One main reason or the obvious reasons are price efficiency capacities,
but there are more interesting reasons that we might cover later on in the lecture,
but it's still very relevant how these work. Compared to your probably modern
SSDs that you have in a laptop, HEDs are quite slow. So the main reason for
that is that there is actual physical movement in there.
So if you want to access a certain sector which is marked here, a little bit
darker, on a given track.
So you might have to move your head.
The head needs to move the right track.
Then you have to rotate to the sector that you want to read
to actually fetch the data that you want to access.
And that can take some time, depending on how fast the disk spins,
so this might be a simple disk that spins with 5,000 rounds.
Here we have this example has 7,000 rounds.
We have 10K and even 15,000 rotations done per minute.
Depending on that, it says how long it takes an average to
spin the disc to the right position. So an average, if you
have 7,000 rotations, it means you take around about 8 milliseconds for one rotation.
So half of it in average to move the head is what I can expect for this rotational delay.
And then you have transfer data and so on and so forth.
And the very big difference to SSDs or the most significant difference to SSDs,
apart from obvious things as the bandwidth.
So it's the difference between random and sequential I.O.

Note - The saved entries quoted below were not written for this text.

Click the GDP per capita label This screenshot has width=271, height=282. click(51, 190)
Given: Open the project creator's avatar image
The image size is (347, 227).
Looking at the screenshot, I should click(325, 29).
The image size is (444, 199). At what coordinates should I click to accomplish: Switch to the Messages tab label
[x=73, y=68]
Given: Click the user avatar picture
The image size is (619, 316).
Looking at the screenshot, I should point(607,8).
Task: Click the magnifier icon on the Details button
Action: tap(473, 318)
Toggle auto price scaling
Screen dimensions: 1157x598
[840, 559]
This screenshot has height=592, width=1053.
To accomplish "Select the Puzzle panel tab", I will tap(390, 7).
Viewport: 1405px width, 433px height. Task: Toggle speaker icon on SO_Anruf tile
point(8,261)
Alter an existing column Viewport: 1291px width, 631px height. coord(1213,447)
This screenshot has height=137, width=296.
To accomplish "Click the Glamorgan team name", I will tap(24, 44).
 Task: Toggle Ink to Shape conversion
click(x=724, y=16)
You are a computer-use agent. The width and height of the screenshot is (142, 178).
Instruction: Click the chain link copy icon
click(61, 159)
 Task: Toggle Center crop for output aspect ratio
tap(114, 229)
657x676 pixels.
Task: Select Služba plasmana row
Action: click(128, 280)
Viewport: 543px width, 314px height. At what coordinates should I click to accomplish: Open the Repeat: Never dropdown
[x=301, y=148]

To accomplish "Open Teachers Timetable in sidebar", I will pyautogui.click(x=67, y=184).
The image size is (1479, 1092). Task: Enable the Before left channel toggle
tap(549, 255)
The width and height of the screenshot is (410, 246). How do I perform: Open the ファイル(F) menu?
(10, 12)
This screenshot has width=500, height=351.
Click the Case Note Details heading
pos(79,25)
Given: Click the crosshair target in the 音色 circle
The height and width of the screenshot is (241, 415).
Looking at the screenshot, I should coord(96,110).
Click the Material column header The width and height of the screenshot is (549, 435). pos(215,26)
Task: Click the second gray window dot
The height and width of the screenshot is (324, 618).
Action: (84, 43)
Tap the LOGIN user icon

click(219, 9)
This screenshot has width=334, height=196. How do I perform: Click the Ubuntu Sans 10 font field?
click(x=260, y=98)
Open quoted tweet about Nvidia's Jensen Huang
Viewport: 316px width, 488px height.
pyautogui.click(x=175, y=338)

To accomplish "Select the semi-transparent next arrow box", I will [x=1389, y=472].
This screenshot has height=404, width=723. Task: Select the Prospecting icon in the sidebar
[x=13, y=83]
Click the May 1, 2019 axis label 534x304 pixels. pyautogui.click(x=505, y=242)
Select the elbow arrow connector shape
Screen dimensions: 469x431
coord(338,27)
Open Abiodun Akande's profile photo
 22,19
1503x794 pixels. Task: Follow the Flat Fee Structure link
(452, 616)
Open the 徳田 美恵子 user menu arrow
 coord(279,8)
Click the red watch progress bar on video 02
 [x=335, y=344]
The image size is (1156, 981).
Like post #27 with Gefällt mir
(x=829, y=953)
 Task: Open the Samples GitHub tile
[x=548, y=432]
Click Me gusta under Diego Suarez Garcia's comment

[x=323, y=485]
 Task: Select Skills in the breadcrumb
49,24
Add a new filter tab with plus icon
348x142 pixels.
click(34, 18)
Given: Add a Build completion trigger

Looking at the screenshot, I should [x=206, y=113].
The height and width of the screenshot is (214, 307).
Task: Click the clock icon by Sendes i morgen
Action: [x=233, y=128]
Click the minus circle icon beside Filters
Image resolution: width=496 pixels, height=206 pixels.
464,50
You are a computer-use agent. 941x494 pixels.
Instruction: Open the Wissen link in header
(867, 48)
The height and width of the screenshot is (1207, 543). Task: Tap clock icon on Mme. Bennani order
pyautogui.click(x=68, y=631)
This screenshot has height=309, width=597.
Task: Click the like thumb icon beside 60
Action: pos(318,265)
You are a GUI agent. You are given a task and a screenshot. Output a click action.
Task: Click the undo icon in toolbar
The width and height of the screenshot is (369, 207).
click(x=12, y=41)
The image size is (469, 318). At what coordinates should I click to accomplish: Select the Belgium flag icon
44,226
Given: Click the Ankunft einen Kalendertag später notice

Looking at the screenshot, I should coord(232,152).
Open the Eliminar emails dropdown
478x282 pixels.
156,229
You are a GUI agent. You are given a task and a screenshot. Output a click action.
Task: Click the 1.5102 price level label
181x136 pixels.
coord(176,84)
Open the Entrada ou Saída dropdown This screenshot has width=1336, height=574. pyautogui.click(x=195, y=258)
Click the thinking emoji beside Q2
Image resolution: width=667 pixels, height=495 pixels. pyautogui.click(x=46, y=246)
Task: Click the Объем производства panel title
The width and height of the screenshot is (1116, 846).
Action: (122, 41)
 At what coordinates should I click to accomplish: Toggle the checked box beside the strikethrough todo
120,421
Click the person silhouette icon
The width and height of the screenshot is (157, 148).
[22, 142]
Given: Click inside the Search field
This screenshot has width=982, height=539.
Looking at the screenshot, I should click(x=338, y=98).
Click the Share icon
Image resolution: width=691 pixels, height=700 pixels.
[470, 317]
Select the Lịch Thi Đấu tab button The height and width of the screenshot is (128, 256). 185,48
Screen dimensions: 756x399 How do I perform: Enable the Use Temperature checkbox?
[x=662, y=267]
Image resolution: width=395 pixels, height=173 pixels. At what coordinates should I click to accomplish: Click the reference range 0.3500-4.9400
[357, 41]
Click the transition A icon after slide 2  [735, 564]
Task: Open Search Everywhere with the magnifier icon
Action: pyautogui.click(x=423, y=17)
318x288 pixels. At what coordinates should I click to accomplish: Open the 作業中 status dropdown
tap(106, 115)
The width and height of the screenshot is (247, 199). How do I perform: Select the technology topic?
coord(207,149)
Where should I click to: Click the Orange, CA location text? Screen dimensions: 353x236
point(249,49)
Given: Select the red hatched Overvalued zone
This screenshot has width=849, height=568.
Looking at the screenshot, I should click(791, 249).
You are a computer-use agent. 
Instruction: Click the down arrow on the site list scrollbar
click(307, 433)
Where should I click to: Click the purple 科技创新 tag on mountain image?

So what you can probably imagine is
if you have sequential I.O.s,
so read one data or one sector after the other,
and the disk is spinning,
that's pretty much the best thing that can happen, right?
So you just let the disk spin,
read one sector after another,
so that's pretty fast, and that's the best scenario you can have here.
On the other hand, you have random I.O.
That means you have to move the head maybe to another line.
You have to reach some very distant sector.
So that's basically the worst-case performance you can achieve with HEDs. So especially in the old days people very much or
systems very much focused on doing as much sequential I.O. as they could. This is
no longer always the case with SSDs but also there it's usually better to have
sequential I.O. but difference back then or still still today, the difference for AGDs is much more important,
or much significantly larger.
So how does a sequential file actually look?
Now we have a table.
In this example here, we have an ID in this table.
We have a name.
And there might also be an auxiliary ID that is not shown to the user
which is just used by the database a record ID for example a record or tuple identifier
and so now how does it look the file is just the sequential bunch of bytes right so if we now want
to if we now have such a file and we want to add a record, that's just usually going to the end of the file and then adding this new tuple that you just inserted.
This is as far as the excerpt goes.